Geçen hafta yolum Bornava’ya, eski adıyla ‘Birun-u Abad’a düştü. 18 Haziran 1926’da Atatürk’ün ziyaret ettiği Sarı Köşk’ün bahçesine, Avusturyalı heykeltıraş Heinrich Krippell’in yaptığı Atatürk büstünü ve Bornova şehitliğini ziyaret ettim.
Bornava Meydanı’nda, araştırmacı yazar Altan Altın, belgesel fotoğraflarıyla tanınan fotoğraf sanatçıları Zafer Gazi Tunalı ve Atilla Özdemir’le buluştum. Milliyet Ege okuyucularının yakından tanıdığı Altan Altın’la Bornova sokaklarında dolaşmamız yaklaşık altı saat sürdü. Büyük Çarşı’da, Bornova köylüsünün ürettiği meyve ve üzümler usta bir ressamın tablosundan çıkmış gibiydi. Bornova; verimli toprakları ve su kaynaklarıyla zengin bir tarım bölgesi. Çay içmek için oturduğumuz esnaf dükkânının arkasında gizli kalmış hamam kalıntısıyla karşılaşmak günün ilk sürprizi oldu. Hamamın sıcaklık bölümü, kubbesi, ışıklıkları, kubbeyi taşıyan duvarları yerinde duruyordu. Bulunduğu yerde şehrin merkezinde saklı kalmış Bornova Hamamı’nın inşa yılı hakkında Bornova Taşınmaz Kültür Envanteri’nde aradığım bilgileri bulamadım. Dışarıdan fark edilemeyen diğer bir zenginlik de Darülkurra’ydı. (cami, mescit yanında yapılan Kur’an-ı Kerim okuma yeri) Yıllardır ihmal edilmiş, ayakta kalmayı başarmış vakıf eseri olan Darülkurra’nın bir an önce restore edilmesi temennisinde bulundum. İzmir’in en eski camisi olarak bilinen, antik dönem malzemeleriyle inşa edilen Hüseyin İsabey Camisi ve yanında bulunan ‘Alişir Beşir Nezir Gazi Hazretleri Türbesi, Darülkurra, hamam, sanki bir külliyenin ayrılmaz parçası gibiydiler.
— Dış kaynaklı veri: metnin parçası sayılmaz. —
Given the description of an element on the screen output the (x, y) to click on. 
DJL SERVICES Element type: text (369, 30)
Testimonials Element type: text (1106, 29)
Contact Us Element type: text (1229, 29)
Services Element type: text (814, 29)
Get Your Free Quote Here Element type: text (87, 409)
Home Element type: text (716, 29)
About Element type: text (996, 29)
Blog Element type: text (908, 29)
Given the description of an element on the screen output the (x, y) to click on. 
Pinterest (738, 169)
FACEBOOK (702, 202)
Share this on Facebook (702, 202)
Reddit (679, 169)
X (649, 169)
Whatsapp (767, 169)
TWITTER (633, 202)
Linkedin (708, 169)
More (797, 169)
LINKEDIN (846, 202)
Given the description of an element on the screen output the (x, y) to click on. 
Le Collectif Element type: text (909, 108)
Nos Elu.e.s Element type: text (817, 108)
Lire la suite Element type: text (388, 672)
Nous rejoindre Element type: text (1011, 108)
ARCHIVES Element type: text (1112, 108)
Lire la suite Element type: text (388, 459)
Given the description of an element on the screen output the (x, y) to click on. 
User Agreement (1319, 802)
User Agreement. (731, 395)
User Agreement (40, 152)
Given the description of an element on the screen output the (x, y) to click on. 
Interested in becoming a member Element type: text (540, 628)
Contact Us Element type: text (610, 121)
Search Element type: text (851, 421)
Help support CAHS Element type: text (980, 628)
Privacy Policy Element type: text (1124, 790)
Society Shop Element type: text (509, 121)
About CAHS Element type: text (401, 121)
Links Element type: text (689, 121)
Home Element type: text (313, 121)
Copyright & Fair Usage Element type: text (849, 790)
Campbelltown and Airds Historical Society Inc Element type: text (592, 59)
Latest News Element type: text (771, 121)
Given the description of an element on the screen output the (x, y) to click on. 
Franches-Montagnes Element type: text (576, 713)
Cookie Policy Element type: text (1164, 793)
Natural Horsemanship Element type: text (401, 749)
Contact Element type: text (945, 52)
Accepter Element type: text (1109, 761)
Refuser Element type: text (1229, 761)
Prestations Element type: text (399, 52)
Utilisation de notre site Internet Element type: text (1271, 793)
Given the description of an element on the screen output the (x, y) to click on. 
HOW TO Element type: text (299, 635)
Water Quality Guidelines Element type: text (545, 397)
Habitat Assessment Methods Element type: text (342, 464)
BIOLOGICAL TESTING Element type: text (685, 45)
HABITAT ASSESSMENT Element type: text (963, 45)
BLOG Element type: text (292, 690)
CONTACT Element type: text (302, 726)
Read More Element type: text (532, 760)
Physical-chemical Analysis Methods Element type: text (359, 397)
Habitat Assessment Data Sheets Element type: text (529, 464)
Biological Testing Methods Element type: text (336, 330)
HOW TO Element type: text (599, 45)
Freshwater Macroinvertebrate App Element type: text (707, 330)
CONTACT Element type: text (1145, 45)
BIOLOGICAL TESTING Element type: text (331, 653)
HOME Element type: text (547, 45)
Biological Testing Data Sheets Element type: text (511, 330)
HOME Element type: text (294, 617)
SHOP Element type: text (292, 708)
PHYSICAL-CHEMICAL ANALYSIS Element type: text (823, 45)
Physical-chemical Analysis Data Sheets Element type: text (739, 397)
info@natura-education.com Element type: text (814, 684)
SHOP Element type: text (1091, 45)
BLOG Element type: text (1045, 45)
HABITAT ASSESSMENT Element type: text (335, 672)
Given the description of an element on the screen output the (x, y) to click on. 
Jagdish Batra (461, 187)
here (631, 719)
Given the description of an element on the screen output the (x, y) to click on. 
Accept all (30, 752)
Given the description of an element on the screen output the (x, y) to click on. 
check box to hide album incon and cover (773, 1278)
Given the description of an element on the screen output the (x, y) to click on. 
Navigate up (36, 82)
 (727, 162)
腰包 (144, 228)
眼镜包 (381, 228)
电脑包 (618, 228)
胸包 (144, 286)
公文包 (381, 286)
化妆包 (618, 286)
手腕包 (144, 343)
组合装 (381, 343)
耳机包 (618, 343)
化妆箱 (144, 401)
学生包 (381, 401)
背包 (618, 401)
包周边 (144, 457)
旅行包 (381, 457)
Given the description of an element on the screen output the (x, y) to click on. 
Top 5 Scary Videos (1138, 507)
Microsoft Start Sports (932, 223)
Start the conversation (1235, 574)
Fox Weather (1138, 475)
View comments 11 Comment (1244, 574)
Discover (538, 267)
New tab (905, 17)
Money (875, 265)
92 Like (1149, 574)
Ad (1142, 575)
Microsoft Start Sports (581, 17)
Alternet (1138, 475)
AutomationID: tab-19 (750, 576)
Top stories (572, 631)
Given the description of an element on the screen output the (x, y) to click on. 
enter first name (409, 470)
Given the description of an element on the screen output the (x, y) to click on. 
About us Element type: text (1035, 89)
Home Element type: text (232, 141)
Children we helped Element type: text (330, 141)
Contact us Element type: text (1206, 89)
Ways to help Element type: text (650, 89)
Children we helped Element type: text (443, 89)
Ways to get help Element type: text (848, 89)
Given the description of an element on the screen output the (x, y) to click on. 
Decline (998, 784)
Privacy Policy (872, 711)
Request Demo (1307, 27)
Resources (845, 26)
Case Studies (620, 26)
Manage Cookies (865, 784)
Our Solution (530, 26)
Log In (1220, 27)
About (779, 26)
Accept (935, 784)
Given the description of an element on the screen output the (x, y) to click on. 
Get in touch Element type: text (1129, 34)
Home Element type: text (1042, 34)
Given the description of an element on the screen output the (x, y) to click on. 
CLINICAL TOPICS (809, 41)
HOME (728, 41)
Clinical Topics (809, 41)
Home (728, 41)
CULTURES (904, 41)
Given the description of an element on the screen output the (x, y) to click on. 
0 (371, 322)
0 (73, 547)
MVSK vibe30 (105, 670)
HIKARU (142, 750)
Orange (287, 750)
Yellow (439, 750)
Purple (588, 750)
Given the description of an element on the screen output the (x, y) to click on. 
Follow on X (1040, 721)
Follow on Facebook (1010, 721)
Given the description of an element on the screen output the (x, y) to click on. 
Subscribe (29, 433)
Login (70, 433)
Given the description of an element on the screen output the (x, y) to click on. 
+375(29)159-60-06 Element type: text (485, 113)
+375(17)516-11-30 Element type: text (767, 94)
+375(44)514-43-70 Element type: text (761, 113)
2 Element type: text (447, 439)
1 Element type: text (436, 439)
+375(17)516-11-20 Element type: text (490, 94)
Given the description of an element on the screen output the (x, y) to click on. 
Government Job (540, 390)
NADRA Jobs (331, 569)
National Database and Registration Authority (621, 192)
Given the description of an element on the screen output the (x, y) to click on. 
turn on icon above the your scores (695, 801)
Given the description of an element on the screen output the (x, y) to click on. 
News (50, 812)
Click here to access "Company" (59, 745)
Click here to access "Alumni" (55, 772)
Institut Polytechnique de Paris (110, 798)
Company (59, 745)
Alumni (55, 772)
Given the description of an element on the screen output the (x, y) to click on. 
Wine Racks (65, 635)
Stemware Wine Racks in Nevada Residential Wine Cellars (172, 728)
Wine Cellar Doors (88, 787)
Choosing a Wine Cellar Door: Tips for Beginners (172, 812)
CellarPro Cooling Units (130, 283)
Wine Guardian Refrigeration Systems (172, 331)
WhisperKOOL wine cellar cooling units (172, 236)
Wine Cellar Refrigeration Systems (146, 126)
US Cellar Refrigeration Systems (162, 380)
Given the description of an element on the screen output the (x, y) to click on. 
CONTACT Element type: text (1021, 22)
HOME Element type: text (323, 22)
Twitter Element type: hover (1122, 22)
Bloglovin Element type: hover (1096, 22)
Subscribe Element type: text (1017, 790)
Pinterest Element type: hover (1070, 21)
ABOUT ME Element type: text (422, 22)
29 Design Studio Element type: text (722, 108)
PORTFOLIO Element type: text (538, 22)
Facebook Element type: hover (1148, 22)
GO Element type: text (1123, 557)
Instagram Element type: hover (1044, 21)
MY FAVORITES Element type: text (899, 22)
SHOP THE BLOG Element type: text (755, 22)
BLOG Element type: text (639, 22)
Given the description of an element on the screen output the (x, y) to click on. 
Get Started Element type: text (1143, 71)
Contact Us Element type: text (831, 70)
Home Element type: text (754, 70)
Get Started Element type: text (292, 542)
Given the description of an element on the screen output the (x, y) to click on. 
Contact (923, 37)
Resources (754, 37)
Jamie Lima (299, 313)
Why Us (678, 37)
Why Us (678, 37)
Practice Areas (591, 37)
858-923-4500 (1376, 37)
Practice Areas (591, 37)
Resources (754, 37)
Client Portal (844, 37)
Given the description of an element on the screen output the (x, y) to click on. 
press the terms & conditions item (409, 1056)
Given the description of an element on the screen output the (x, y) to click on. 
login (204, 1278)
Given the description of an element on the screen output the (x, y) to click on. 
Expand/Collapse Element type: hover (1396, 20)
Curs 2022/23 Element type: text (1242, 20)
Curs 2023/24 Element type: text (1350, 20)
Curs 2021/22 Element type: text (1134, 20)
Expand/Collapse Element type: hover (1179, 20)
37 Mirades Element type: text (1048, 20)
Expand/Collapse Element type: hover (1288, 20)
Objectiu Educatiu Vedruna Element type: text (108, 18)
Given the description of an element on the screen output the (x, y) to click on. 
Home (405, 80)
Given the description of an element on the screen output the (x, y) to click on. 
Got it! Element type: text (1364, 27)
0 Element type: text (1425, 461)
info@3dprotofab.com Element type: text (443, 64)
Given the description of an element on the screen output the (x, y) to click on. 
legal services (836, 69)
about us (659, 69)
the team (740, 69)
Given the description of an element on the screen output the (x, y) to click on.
Hüseyin İsabey Camisi’nin inşası sırasında Diana hamamlarından getirildiği söylenen, kutsal Meles Çayı’na şükran yazısının bulunduğu sütunun üzeri ahşap lambri ile kapatıldığı için yazıyı göremedim. Levanten kültüründen günümüze kalan, sahiplerinin adlarıyla bilinen Bornova’nın simgesi olmuş köşklerin bir kısmı halen ayakta.
İlk futbol maçı
İçine girdiğimiz, kimisine dışarıdan baktığımız, Bornova Belediyesi, Ege Üniversitesi, özel işletmelerce kültür, eğitim alanında değerlendirilen, müze ve otel olarak kullanılan Maltass, Dramalılar, Bellhomme,Giraudi, Wilkinson, La Fonteine, Edwaes, Paterson ve diğer köşkler, öyküleriyle zamana direnen yapılar. Höyükleri, doğal sitleri, su yolları, cami, mescit, kilise ve mezarlıkları, çok kültürlü yaşamdan kalan izleri Bornova’da görmek mümkün. Parklarını, özellikle down sendromlu çocuklarımızın çalıştığı, insanı rahatlatan tesisleri gezdikten sonra, yolda bir futbolcu heykeliyle karşılaşıp önünde fotoğraf çektiriyoruz. Altan Altın dostum, bitip tükenmeyen enerjisiyle, “Türkiye’de ilk futbol maçı, 1890 yılında İzmir’e gelen İngiliz denizciler ile İzmirli gençler arasında oynandı, ülkemizde ilk atletizm yarışmaları 1895’te Bornova’da gerçekleşti” açıklamasını yapıyor. Bornova’nın güzelliklerine daha çok yer vermek isterdim, ancak yerim buna izin vermiyor. Sayfada gördüğünüz siyah beyaz fotoğraf Bornova Tren İstasyonu... Bu istasyonda kimlerin anısı yok ki... İyi pazarlar.